Une intro de claviers cristallins précède un rythme de basse batterie disco détraqué sur lequel une voix coquine chantonne le couplet. Puis survient l’extase dans un refrain de mantras lancinants, incantatoires et hallucinés, à la fois givrés et d’une tristesse déchirante. Beau mélange de sentiments contrastés, amplifiés par les drogues endogènes résultant d’une longue course à pied dans un cadre paradisiaque. Un cocktail de bonheur ! Paix et Amour …

We Have Band est un trio Anglais, originaire de Manchester et Londres. Darren, Thomas et Dede se sont réunis en avril 2008 autour d’une passion commune pour l’electro-dance tourmentée, sorte de disco dépressive ou de punk-funk. Après s’être fait connaitre sur scène, ils confirment sur disque. Premier single , Oh en novembre 2008 ; Premier album WHB à l’automne 2009, produit par Gareth Jones. Deuxième album Ternion en janvier 2012, salué dans nos colonnes par le Vanke qui en fait ses chouchous.

Le troisième album du trio s’appelle Movements et parait le 28 avril chez Naive. Produit par Tim Goldsworthy (DFA, LCD Soundsystem), il a été enregistré dans leur studio de l’East London. Pas de surprise, c’est un disque résolument orienté vers le dance-floor, fait pour bouger (d’où le titre Movements), mais qui ne fait pas que solliciter les pieds et les bras. Il s’adresse aussi directement à l’âme avec des chansons au contenu débordant d’émotions.

Sensible et sudoripare. On adore.


Le retour de Timber Timbre est une nouvelle plutôt réjouissante.

Creep on creepin’on fut un de nos disques chéris en 2011, au point d’en faire l’album de l’année. La sortie de son successeur Hot Dreams est donc un évènement à la fois attendu et redouté. Parviendra-t-il à retrouver le même niveau d’excellence ?

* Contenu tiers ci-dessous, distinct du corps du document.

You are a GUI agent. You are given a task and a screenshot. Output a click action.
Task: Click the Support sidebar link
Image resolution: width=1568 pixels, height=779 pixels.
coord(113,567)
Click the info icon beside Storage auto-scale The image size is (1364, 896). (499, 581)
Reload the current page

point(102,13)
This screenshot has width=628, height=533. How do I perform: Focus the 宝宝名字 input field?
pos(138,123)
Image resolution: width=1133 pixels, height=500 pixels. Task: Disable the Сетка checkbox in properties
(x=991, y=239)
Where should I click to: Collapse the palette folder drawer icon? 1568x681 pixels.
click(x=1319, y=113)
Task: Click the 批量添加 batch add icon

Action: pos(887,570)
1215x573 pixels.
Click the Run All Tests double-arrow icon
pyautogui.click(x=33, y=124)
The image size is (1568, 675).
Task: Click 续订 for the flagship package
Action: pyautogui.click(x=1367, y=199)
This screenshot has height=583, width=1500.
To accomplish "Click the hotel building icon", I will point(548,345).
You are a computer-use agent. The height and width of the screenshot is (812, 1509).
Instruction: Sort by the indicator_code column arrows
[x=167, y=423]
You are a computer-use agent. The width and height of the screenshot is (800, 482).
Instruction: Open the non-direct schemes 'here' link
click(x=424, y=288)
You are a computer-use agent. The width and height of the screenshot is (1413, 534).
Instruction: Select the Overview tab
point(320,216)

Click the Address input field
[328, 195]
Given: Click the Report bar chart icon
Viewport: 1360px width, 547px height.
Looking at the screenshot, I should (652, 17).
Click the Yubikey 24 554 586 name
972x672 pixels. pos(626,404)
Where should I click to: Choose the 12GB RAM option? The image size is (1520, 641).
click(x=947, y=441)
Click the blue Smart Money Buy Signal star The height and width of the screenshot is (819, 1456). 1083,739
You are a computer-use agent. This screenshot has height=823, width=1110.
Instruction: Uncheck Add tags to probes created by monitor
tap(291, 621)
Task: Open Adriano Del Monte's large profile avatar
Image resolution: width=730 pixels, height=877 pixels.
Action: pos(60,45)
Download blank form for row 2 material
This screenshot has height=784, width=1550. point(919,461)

De manière évidente, la musique des Canadiens a évolué depuis ces trois ans. Hot Dreams, cinquième album du groupe, est fortement imprégné des musiques de cinéma de David Lynch ou Ennio Morricone. Taylor Kirk, leader et chanteur du groupe, s’était d’ailleurs essayé au genre avec l’écriture en 2013 de la B.O.F de The Last Exorcism Part II, sans réussite puisque son projet avait été rejeté par la production du film.

Mais au delà du côté très cinégénique des ambiances de ce disque, on perçoit aussi une forme de radicalisation. Finies les jolies cascades de cordes et la tendresse chaleureuse des effets de reverb de la voix de Taylor Kirk. Place désormais à un chant plus brut et nu, plus roots, soutenu par des arrangements de guitares et claviers vintages dissonants avec des effets désaccordés (mellotron, theremin, harpsichord). C’est une musique fantomatique et ténébreuse pour faire valser dans un dance-hall hanté, des spectres et des créatures de cauchemar. Kirk vient placer en offrande sa voix de baryton sur les monuments funéraires d’Elvis et de Johnny Cash. Timber Timbre a décapé ses belles balades au papier de verre, en frottant bien jusqu’à la corde pour n’en garder que la trame la plus minimaliste.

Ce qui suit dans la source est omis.